▶ _TASK STATEMENT_
Please copy the rows below word for word, from the start of the rows through the line containing "pos(117,95)". Leave the pictures out of your copy.

* begin RECORDS TO PROCESS *

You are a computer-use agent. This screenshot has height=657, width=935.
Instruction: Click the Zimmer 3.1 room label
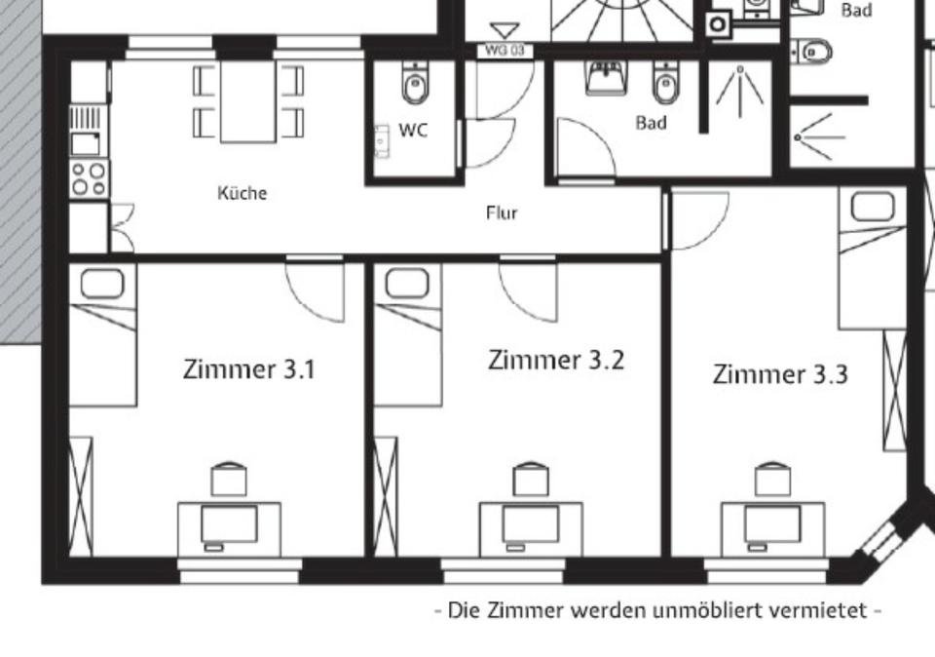(248, 369)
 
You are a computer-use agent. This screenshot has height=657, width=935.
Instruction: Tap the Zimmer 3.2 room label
(555, 360)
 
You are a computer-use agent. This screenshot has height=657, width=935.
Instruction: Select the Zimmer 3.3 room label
(780, 374)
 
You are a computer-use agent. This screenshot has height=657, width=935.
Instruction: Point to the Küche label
(242, 193)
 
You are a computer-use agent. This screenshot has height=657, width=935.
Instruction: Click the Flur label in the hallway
(502, 213)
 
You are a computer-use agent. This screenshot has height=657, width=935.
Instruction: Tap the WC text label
(413, 130)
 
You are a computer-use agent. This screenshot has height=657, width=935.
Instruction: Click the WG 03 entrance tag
(505, 50)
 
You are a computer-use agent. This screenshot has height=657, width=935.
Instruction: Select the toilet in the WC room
(415, 86)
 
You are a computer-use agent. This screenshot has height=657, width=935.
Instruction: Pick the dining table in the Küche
(248, 101)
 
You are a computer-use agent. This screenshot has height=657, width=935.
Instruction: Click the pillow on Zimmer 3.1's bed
(101, 284)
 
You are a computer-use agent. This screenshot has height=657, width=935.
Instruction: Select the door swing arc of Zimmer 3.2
(526, 290)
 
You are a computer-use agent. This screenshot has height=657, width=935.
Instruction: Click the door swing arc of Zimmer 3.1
(316, 290)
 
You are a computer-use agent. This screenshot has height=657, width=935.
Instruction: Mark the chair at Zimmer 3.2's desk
(531, 479)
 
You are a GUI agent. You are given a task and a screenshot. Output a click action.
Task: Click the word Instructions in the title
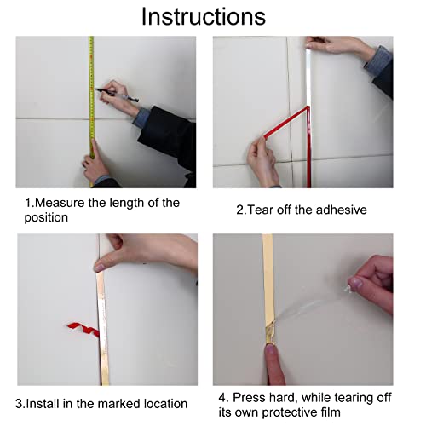pos(204,17)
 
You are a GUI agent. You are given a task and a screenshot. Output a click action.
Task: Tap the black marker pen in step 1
pos(117,95)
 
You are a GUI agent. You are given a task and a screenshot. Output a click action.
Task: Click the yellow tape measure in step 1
pos(91,111)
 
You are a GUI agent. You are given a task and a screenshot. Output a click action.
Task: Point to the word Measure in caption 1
pos(60,203)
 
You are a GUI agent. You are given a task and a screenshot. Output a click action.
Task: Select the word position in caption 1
pos(46,218)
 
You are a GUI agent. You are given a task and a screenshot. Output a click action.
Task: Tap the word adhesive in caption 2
pos(341,210)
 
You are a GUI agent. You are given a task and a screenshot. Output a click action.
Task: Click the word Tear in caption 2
pos(261,210)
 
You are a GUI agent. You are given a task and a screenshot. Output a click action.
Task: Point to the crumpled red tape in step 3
pos(83,330)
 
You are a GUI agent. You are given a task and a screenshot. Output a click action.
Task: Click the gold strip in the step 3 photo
pos(102,326)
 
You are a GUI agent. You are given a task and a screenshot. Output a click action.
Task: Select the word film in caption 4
pos(331,412)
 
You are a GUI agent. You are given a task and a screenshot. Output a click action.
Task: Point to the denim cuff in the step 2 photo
pos(377,62)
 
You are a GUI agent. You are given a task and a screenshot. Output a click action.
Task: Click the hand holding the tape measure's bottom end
pos(95,164)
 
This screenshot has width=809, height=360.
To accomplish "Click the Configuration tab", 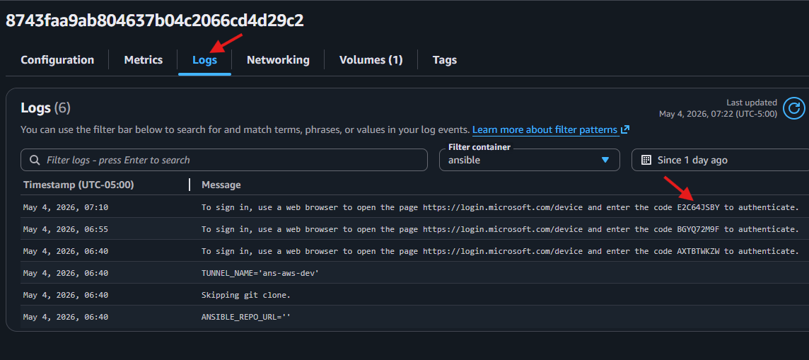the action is [57, 60].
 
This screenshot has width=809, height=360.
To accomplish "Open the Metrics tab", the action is [144, 60].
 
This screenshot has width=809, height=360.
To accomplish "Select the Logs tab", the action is [205, 60].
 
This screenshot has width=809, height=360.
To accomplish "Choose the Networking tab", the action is [278, 60].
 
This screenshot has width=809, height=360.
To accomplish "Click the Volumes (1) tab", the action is [371, 60].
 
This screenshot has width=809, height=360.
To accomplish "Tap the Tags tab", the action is [445, 60].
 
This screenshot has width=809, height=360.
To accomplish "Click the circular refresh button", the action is [793, 108].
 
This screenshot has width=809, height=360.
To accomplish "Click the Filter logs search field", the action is [224, 160].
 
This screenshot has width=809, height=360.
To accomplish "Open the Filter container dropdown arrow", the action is [606, 160].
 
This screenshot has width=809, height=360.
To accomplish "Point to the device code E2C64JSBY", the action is [698, 207].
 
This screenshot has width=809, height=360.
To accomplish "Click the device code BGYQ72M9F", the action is [698, 229].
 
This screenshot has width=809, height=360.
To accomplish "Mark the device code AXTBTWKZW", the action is [698, 251].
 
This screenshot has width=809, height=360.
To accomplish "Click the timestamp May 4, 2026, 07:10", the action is [66, 207].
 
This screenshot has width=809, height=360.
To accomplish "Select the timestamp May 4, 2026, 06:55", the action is [66, 229].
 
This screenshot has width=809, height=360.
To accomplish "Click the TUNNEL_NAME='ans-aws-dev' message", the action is [260, 273].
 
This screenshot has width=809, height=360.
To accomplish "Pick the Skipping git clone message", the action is [245, 295].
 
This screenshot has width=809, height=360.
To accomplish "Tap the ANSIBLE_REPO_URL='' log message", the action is [246, 317].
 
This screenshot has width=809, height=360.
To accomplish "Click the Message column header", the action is [221, 185].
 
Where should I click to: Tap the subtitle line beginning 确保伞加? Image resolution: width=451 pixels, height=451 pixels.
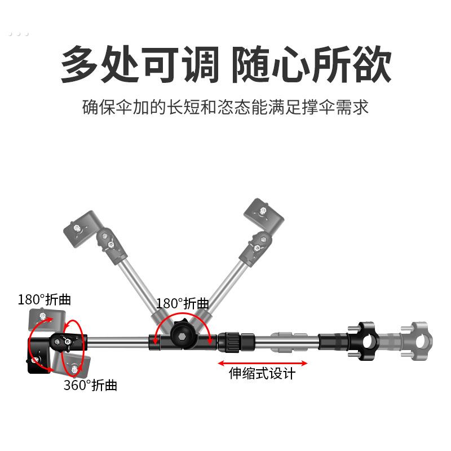coord(226,107)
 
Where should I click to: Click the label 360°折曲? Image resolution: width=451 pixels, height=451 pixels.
coord(90,386)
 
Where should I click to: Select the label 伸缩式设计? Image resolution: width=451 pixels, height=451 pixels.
coord(262,373)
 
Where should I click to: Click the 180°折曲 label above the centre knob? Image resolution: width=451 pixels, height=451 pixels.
coord(183,303)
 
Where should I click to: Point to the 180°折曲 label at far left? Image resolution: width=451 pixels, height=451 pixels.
coord(45,299)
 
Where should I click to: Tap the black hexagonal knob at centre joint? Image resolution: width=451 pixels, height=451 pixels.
coord(183,337)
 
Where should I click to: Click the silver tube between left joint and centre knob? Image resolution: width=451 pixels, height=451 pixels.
coord(118,341)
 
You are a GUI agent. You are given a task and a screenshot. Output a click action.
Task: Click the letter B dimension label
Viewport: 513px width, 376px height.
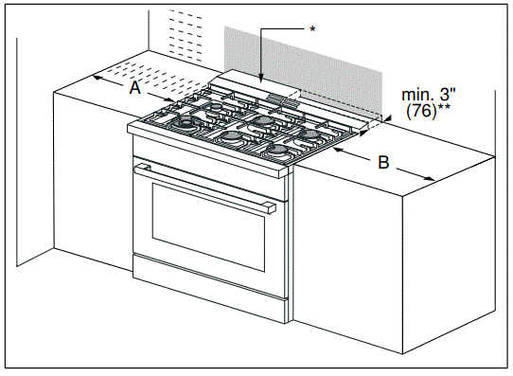coord(382,162)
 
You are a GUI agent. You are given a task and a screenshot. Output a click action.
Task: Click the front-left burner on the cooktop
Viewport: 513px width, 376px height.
coord(186,124)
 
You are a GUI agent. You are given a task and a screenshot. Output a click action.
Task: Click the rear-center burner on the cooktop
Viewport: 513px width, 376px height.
coord(259,121)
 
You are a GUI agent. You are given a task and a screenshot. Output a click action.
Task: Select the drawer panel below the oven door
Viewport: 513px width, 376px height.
coord(208,293)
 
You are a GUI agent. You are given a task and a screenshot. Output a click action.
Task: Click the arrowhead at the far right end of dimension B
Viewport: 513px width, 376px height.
coord(433,180)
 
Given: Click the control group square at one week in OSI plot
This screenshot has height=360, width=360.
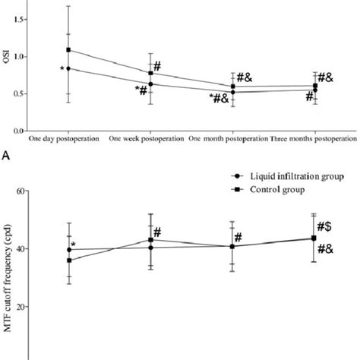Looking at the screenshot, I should [x=150, y=73].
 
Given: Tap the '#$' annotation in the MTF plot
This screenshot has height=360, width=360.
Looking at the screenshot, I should [x=327, y=226].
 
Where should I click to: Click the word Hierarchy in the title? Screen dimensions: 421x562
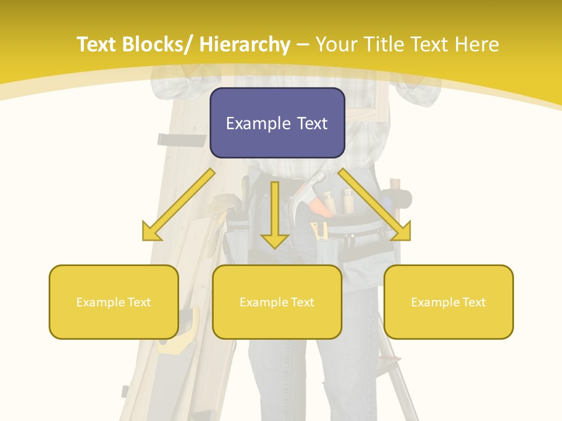coord(245,45)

* end RECORDS TO PROCESS *

▶ _RESULT FOR THIS TASK_
You are a computer-use agent. This screenshot has height=657, width=935.
Instruction: Click the Zimmer 3.1 room label
(248, 369)
 
You are a computer-use agent. This screenshot has height=657, width=935.
Instruction: Tap the Zimmer 3.2 room label
(555, 360)
 
You are a computer-use agent. This screenshot has height=657, width=935.
Instruction: Select the Zimmer 3.3 room label
(780, 374)
 
You are a computer-use agent. This screenshot has height=657, width=935.
Instruction: Point to the Küche label
(242, 193)
 
You are a computer-use agent. This screenshot has height=657, width=935.
Instruction: Click the Flur label in the hallway
(502, 213)
 
You are a computer-use agent. This screenshot has height=657, width=935.
Instruction: Tap the WC text label
(413, 130)
 
You are a computer-use agent. This screenshot has height=657, width=935.
Instruction: Click the WG 03 entrance tag
(505, 50)
 
You are a computer-use agent. This screenshot has height=657, width=935.
Instruction: Select the toilet in the WC room
(415, 86)
 
You are a computer-use agent. This screenshot has height=657, width=935.
Instruction: Pick the dining table in the Küche
(248, 101)
 
You are a computer-use agent. This screenshot has height=657, width=935.
Instruction: Click the pillow on Zimmer 3.1's bed
(101, 284)
 
You are a computer-use agent. This screenshot has height=657, width=935.
Instruction: Select the door swing arc of Zimmer 3.2
(526, 290)
 
You are a computer-use agent. This screenshot has height=657, width=935.
Instruction: Click the door swing arc of Zimmer 3.1
(316, 290)
 
You are a computer-use agent. This screenshot has height=657, width=935.
Instruction: Mark the chair at Zimmer 3.2's desk
(531, 479)
 
You are a GUI agent. You are given a task and a screenshot. Output a click action.
Task: Click the word Instructions in the title
pos(204,17)
 
You are a GUI agent. You are given a task and a screenshot. Output a click action.
Task: Tap the black marker pen in step 1
pos(117,95)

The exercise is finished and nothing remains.